## Exercise goal
Which lines in the records below contain the word "Android"? Copy each of those lines in full.

## Listed entries

════

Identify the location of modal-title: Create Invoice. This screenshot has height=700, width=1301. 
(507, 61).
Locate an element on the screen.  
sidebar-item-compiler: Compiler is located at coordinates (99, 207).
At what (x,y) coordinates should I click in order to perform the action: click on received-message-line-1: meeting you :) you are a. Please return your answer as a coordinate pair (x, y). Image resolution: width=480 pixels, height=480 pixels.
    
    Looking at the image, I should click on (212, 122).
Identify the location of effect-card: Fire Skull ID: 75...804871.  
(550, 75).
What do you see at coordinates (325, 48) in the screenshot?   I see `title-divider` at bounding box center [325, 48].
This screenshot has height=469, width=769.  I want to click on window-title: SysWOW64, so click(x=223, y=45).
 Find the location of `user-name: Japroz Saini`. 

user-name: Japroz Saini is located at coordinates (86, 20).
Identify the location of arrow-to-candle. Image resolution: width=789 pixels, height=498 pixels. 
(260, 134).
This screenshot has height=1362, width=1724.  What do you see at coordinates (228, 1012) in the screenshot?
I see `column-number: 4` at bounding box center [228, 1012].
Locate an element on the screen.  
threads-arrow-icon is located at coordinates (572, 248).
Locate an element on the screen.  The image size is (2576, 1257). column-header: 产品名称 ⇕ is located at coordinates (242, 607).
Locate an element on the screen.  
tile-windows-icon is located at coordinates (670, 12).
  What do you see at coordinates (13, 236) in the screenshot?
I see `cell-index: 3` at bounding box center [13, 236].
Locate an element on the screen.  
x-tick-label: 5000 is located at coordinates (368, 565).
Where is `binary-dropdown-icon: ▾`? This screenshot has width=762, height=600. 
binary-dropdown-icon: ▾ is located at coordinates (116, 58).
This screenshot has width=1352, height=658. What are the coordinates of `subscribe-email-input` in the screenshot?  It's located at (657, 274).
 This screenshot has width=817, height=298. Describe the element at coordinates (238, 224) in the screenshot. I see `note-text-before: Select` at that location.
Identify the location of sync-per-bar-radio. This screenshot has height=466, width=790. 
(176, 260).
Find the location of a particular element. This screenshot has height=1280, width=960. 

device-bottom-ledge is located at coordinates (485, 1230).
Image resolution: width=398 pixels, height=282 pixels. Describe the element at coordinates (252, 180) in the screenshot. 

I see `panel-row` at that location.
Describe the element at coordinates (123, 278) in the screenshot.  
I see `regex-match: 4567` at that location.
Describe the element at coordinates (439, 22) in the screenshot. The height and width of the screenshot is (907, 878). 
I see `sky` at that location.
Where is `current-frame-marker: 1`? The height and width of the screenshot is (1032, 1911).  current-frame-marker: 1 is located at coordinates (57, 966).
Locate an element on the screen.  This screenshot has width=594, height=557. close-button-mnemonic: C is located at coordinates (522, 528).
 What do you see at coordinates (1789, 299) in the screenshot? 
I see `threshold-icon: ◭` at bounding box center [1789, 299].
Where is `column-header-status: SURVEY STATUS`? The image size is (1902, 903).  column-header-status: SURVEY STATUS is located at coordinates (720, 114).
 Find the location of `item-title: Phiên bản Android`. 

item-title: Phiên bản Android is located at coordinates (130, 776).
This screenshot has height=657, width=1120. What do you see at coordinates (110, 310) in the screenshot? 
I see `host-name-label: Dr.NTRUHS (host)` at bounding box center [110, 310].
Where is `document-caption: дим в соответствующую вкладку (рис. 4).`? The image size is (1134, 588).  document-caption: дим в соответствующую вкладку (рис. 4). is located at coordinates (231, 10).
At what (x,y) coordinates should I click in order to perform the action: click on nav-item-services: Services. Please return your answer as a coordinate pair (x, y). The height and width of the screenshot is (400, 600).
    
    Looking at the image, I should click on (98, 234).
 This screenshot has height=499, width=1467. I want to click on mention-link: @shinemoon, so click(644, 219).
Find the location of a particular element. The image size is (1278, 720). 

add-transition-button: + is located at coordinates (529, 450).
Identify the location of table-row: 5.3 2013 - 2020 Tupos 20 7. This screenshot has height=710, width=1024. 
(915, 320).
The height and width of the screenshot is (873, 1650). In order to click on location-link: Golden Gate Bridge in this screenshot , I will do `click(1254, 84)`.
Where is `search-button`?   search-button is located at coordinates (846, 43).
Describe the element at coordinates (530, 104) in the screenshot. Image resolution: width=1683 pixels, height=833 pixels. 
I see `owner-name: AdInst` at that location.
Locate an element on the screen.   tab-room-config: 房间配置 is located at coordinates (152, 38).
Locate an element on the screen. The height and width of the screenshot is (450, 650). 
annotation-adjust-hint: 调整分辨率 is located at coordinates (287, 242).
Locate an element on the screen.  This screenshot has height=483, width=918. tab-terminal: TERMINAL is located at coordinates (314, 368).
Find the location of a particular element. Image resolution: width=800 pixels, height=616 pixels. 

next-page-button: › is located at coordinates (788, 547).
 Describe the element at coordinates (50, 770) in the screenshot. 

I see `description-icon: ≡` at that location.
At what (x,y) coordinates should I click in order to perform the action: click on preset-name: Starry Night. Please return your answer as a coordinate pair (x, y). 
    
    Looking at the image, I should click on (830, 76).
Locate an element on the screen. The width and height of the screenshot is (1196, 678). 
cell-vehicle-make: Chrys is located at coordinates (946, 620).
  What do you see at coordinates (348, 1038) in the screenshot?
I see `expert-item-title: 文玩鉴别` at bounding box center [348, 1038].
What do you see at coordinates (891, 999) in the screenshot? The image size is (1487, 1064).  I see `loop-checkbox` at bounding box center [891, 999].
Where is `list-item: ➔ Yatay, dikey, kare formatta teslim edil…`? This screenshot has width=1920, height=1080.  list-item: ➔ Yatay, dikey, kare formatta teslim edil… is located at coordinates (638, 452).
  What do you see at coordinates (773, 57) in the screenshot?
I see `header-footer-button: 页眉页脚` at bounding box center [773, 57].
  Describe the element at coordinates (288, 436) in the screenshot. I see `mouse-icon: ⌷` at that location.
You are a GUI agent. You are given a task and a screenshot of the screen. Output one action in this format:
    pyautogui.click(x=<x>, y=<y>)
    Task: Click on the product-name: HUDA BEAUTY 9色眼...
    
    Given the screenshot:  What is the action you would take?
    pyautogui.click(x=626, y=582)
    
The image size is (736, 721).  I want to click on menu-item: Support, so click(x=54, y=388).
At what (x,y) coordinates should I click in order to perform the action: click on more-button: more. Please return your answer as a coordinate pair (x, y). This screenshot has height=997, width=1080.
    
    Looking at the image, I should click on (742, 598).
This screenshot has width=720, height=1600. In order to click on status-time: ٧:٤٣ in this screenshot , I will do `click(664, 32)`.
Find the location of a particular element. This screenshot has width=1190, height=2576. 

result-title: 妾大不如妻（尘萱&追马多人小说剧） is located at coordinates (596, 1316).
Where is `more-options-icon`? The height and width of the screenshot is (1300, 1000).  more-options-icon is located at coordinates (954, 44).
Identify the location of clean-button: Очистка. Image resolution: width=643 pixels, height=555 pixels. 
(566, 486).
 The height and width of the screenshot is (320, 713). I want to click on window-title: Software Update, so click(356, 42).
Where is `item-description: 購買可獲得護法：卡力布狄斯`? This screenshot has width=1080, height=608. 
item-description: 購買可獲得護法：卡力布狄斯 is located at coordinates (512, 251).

════

## Written response
 Find the location of `item-title: Phiên bản Android`. 
item-title: Phiên bản Android is located at coordinates (130, 776).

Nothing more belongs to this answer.